──────── EXCERPTED RECORDS ────────
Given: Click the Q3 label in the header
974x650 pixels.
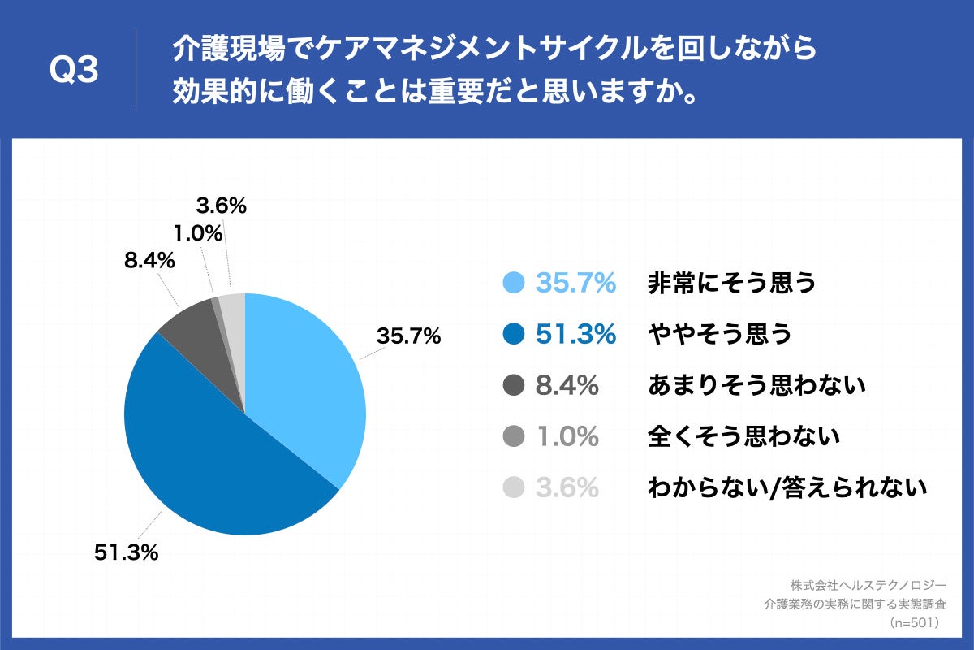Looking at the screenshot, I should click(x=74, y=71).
────────
──────── EXCERPTED RECORDS ────────
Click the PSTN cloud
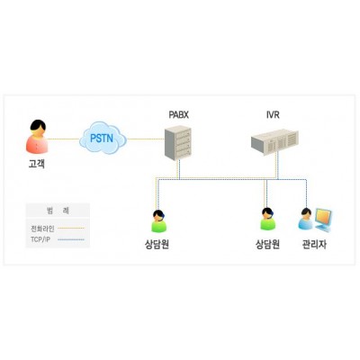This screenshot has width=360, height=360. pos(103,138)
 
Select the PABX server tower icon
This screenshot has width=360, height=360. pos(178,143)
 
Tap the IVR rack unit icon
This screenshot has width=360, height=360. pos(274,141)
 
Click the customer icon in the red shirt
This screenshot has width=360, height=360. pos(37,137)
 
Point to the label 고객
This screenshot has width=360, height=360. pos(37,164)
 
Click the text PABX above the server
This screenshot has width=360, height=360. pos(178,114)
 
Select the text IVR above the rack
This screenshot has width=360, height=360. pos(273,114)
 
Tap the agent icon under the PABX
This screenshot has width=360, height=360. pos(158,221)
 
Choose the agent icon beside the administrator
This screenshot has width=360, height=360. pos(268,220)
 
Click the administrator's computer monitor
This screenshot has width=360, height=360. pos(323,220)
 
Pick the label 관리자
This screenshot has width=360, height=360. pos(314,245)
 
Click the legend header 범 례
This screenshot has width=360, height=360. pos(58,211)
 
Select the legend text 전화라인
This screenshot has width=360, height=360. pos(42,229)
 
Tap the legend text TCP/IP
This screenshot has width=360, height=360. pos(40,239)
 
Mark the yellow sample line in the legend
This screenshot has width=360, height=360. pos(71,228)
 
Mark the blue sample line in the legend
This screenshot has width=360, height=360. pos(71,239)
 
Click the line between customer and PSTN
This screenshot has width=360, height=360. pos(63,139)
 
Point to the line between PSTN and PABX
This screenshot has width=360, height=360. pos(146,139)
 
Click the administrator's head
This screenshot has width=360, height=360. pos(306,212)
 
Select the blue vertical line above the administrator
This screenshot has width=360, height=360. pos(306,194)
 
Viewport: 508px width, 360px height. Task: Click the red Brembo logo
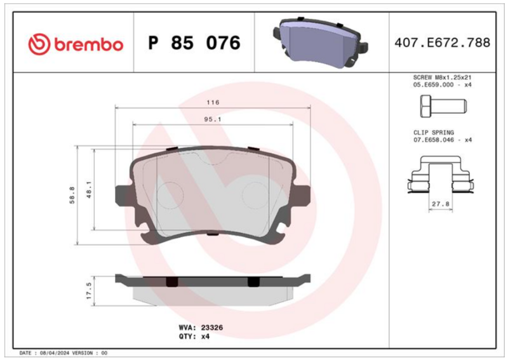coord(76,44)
────────
──────── EXCERPTED RECORDS ────────
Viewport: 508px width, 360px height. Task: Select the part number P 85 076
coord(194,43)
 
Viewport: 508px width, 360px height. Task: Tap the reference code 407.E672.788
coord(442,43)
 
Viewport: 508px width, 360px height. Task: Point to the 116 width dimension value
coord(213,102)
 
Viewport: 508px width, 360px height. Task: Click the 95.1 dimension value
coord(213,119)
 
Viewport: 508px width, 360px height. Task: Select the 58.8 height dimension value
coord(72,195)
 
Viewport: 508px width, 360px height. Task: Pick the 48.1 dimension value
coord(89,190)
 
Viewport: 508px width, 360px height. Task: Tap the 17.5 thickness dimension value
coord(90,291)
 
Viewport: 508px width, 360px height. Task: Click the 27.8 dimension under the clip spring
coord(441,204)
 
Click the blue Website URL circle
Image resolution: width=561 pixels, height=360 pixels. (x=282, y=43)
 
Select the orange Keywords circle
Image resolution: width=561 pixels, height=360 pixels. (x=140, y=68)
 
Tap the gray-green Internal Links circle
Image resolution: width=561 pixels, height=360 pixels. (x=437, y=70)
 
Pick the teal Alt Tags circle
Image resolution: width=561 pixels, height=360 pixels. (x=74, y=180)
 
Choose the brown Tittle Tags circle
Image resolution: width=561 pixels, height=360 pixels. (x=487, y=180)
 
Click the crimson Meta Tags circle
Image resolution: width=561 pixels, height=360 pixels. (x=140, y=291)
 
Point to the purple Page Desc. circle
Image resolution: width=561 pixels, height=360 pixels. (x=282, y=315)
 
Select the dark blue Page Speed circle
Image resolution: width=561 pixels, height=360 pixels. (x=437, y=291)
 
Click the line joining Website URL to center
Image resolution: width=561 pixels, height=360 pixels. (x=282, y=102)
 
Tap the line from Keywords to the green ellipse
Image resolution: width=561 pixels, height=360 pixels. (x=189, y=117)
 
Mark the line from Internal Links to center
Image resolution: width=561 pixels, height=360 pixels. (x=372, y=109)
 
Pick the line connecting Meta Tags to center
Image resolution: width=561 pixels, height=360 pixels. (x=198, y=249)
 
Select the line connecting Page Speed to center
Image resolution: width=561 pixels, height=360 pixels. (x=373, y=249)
────────
## YOUR TASK
Update the rows between the lines holding "Given: Click the Q3 label in the header" and "Looking at the", inclusive, so that "header" becomes "title bar" and nothing else changes. Leave the pictures out of your answer.

## RESULT OF THIS TASK
Given: Click the Q3 label in the title bar
974x650 pixels.
Looking at the screenshot, I should click(x=74, y=71).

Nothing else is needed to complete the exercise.